**Problem description**
Copy the listing from the line with "How do I perform: Open the English" through the line with "[x=444, y=258]", changing "checkbox" to "check box" and leaving everything else the same.

## start

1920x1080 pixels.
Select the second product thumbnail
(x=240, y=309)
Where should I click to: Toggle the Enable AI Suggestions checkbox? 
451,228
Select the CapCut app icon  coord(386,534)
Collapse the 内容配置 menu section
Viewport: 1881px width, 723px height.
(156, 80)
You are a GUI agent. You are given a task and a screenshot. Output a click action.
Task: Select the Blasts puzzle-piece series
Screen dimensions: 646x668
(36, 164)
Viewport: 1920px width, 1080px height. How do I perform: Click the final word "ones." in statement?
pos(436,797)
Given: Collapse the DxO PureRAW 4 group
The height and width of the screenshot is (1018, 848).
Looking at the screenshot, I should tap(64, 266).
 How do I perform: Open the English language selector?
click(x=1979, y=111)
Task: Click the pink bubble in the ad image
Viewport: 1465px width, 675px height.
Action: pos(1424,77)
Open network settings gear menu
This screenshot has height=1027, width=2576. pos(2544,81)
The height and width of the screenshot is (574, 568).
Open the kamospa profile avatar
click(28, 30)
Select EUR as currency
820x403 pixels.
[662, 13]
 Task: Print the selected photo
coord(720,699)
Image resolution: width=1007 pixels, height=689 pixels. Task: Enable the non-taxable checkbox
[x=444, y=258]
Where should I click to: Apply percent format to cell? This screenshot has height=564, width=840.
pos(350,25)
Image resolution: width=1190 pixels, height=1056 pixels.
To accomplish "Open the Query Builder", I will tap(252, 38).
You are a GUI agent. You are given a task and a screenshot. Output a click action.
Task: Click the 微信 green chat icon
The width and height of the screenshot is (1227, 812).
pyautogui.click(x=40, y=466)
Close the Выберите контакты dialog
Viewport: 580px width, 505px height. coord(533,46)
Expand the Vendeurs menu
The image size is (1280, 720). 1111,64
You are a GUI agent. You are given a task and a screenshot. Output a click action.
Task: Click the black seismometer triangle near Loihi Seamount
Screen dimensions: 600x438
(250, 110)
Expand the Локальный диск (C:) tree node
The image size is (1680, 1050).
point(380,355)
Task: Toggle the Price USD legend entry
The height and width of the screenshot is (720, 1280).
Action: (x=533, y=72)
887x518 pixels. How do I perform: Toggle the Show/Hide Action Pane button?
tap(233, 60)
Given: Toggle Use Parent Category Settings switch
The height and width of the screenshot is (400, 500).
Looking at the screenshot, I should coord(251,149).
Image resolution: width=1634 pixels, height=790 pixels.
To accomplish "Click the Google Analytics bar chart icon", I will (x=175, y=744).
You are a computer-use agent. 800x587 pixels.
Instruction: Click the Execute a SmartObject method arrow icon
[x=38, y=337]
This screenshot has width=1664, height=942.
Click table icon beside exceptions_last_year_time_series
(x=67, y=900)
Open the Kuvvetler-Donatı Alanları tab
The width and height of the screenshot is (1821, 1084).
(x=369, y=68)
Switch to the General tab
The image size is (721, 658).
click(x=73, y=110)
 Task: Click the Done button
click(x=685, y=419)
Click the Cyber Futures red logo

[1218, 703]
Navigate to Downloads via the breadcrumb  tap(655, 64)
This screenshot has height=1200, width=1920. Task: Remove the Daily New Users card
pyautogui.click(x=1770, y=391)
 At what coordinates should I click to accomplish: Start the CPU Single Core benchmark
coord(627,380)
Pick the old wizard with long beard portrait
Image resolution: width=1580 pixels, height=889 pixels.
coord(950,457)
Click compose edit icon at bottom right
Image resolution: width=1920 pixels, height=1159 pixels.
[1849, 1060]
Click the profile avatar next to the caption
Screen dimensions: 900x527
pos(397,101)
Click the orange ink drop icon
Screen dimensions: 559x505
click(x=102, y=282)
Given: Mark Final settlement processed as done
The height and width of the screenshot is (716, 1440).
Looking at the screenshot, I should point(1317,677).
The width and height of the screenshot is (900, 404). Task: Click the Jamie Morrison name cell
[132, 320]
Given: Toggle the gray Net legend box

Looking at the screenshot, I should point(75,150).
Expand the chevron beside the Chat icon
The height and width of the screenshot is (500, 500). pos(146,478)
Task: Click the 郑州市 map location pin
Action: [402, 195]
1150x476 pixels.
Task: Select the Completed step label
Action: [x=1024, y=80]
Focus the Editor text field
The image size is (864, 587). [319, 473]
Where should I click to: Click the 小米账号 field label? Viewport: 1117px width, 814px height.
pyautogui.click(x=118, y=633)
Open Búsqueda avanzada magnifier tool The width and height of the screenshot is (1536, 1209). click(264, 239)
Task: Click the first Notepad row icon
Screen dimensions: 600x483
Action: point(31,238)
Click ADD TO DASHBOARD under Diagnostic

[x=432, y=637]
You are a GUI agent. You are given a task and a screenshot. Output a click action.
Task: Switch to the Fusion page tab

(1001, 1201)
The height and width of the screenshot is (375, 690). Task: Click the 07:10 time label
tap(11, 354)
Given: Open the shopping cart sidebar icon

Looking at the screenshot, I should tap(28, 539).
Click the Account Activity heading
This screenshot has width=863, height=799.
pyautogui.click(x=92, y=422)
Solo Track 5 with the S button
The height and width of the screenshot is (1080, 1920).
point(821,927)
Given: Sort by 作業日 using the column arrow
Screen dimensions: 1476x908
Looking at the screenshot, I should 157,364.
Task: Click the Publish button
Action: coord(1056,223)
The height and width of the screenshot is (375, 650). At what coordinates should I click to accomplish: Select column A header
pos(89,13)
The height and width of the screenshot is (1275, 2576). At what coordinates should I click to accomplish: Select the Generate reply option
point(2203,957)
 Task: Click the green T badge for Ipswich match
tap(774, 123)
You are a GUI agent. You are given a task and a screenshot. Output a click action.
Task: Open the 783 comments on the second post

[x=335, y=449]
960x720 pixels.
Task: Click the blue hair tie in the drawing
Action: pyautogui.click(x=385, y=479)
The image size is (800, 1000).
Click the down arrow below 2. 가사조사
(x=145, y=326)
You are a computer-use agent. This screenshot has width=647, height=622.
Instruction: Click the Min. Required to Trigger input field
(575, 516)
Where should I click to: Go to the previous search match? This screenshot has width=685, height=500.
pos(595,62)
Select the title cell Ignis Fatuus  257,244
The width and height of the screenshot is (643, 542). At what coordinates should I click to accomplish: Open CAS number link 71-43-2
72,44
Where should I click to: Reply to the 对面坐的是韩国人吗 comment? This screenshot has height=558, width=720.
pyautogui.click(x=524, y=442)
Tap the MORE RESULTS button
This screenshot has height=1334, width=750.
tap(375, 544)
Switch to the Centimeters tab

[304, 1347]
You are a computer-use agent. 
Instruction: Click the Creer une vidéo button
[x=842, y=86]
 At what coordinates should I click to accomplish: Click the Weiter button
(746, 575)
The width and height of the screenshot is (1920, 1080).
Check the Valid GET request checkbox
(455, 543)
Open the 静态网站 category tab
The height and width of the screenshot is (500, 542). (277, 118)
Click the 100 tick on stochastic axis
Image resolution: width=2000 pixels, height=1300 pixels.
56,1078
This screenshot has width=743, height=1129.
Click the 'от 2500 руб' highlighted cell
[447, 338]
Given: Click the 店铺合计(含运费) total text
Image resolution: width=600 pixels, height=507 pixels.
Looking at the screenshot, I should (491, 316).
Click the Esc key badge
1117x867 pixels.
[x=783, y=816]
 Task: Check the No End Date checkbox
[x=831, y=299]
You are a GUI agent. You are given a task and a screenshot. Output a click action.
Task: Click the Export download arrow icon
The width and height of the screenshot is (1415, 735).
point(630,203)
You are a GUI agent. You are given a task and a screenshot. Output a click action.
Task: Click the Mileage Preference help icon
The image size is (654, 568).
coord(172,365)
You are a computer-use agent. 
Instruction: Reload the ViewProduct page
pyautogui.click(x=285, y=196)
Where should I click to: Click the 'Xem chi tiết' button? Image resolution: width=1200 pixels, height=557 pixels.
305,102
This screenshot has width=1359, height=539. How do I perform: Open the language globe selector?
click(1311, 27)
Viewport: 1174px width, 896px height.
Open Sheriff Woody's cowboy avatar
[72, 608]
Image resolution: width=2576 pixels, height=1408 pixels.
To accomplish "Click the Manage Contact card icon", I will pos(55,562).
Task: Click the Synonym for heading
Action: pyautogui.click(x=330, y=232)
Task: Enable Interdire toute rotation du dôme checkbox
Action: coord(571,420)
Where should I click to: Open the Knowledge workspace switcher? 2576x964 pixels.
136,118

## end

**Complete output**
 How do I perform: Open the English language selector?
click(x=1979, y=111)
Task: Click the pink bubble in the ad image
Viewport: 1465px width, 675px height.
Action: pos(1424,77)
Open network settings gear menu
This screenshot has height=1027, width=2576. pos(2544,81)
The height and width of the screenshot is (574, 568).
Open the kamospa profile avatar
click(28, 30)
Select EUR as currency
820x403 pixels.
[662, 13]
 Task: Print the selected photo
coord(720,699)
Image resolution: width=1007 pixels, height=689 pixels. Task: Enable the non-taxable check box
[x=444, y=258]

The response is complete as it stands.